Dou (de novo) os primeiros passos no planeta Terra. Experimento ainda a nervosa sensação de estranheza. "O mundo não está como eu me lembrava dele", penso para comigo.
Experimento o contacto com pessoas novas. Recordo-me de mim próprio, muitas vezes a alma da alegria. Sempre me dei bem no contacto social. Quando viajo, quase sempre entabulo conversa com alguém.
"É como andar de bicicleta. Nunca se esquece." Sorrio com este pensamento e animo-me.
"Não te esqueças, há que gerir bem as expectativas. E dá-te apenas às pessoas que te quiserem receber!", exclama a vozinha da auto-protecção.
"Não te preocupes tanto. Sei o que estou a fazer."
Vamos sair, são me apresentadas pessoas novas. Rio, converso, questiono. Faço outros rir e descontrair enquanto falamos de tudo e de nada, numa sucessão sem sentido para quem não está lá. Facilmente, descontraidamente, apenas pelo prazer de conhecer pessoas novas, realidades distintas. Por sua vez, fazem-me rir a mim, partilham um pouco de si. Os nossos caminhos cruzam-se, ainda que por breves instantes.
"
Todo o homem que encontro me é superior em alguma coisa. E, nesse particular, aprendo com ele." -
Emerson.Inesperadamente, estou temporariamente sozinho, num oceano de desconhecidos. Bem, talvez apenas um pequeno lago. "
Muito bem, como estás? Lembra-te que disseste estar cicatrizado, mas não convém esforçar cicatrizes tão frescas. Seguras-te sozinho?" questiona a vozinha. "Está tudo controlado. Vai descansar", respondo sorridente.
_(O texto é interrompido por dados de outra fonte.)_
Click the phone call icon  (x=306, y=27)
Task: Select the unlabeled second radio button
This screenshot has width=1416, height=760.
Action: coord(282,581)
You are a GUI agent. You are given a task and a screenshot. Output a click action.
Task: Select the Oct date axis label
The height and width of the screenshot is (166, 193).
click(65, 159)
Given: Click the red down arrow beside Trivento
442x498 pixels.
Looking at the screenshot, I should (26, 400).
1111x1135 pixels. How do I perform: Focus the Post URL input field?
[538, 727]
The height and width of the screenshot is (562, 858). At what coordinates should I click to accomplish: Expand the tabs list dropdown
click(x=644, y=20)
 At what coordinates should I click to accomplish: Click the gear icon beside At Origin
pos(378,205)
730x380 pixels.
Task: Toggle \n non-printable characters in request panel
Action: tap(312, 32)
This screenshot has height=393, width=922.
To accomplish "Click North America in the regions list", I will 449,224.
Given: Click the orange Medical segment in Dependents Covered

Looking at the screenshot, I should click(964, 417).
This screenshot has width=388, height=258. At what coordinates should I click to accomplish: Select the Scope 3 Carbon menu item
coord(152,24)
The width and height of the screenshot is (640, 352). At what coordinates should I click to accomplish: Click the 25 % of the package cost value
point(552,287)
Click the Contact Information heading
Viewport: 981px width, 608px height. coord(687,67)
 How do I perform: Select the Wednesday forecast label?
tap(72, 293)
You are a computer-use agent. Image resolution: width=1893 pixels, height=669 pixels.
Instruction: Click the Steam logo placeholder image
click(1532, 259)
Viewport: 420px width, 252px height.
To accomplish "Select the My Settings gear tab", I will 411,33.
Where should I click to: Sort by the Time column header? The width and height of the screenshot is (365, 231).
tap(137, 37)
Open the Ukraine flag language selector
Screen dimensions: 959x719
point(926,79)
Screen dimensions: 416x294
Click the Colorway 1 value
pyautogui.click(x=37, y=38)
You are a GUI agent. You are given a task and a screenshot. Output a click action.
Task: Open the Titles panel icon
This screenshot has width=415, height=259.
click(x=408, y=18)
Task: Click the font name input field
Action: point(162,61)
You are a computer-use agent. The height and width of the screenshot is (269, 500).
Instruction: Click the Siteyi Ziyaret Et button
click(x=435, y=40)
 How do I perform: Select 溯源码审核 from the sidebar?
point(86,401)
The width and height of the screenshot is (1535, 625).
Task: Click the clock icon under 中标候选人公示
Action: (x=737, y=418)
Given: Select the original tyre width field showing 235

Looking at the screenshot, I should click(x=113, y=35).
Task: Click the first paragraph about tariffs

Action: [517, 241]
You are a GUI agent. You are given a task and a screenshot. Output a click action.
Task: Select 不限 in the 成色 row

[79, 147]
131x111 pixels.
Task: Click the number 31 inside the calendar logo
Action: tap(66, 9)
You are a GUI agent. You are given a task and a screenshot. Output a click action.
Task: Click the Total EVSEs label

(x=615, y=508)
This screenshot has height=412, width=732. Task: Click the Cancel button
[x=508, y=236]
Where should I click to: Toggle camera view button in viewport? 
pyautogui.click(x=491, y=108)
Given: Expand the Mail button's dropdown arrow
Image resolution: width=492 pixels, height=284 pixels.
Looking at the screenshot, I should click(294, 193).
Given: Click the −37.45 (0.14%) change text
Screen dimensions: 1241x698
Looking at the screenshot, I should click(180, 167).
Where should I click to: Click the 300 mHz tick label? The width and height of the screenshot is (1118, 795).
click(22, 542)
Mesmo assim, finco os dois pés no chão e lentamente percorro o espaço com o olhar. "Não há problema, estive acompanhado por prazer, não por necessidade", concluo. Os meus olhos encontram outros na noite. Um par deles exibe uma expressão triste. Deixo o meu sorriso interior espreitar para os meus lábios. O sorriso de resposta é estranho: não é tímido, não é amarelo, não é de defesa... é solitário, como uma prece de ajuda. Não forço, continuo a deixar o meu olhar percorrer toda aquela gente que dança e (aparentemente) se diverte. Permito-me entrar um pouco em recordações, testando-me. "Sim, o tecido cicatricial ainda experimenta alguma dor, mas aguenta." Exploro um pouco mais, vou um pouco mais longe. Não tenho que fingir, não tenho que fugir. É possível misturar o prazer de estar ali com alguma nostalgia e alguma dor.
Volto a fixar os olhos tristes. Reparei que têm estado furtivamente a tentar encontrar os meus. Percebo porquê, não é habitual alguém estar tão à vontade pelo facto de estar sozinho. Transpareço auto-confiança, talvez um pouco mais do que a que sinto. Ou então transparece a serenidade de quem está à vontade com tudo o que acontecer.
Viajo até aqueles olhos. "Olá. Tudo bem?" Nada de frases pomposas ou de engates parvos. Conversamos um pouco, os olhos vão mudando um pouco de expressão. Chega uma amiga dos olhos tristes, olha para mim e pergunta, por entre o caucofonia da música, "Tudo bem?". Ela acena com a cabeça que sim. Conversamos mais um pouco. Não danço, apenas me balanço um pouco, deixando a música atingir-me, em ondas. Ela dança, um pouco. Vai-se animando.
Eis que retornam os meus novos-conhecidos. Os olhos tristes fogem da exposição como uma barata da luz, mas encontro-os mais tarde, uma única vez, olhando-me com mais ânimo. A noite prolonga-se até de madrugada, ficamos a rir, a conversar e a descontrair até altas horas. Sai uma guitarra do carro, afino-a e canto qualquer coisa. Prolongamos o convívio até ao máximo.
Retenho o que ouço, tento aprender. Respondo como habitualmente, demasiado sincero e directo. Sei que me exponho, mas também sei que é por isso que as pessoas geralmente confiam em mim tão pronta e rapidamente.
Os primeiros passos de regresso a mim mesmo. Não, não é preciso esquecer, não é preciso odiar, sentir raiva, olhar (apenas) em frente ou qualquer um destes escapes. Eles dão apenas uma ilusão de segurança, úteis apenas se não se olhar para lá do vazio que representam. A realidade tem de ser entendida em toda a sua plenitude, o mundo apresenta-se como um estranho complexo, hostil e cativador, belo e agressivo.
Cabe a cada um de nós encontrar o seu papel nesta dicotomia, sem subterfúgios nem inanidades, mas tal como ela é.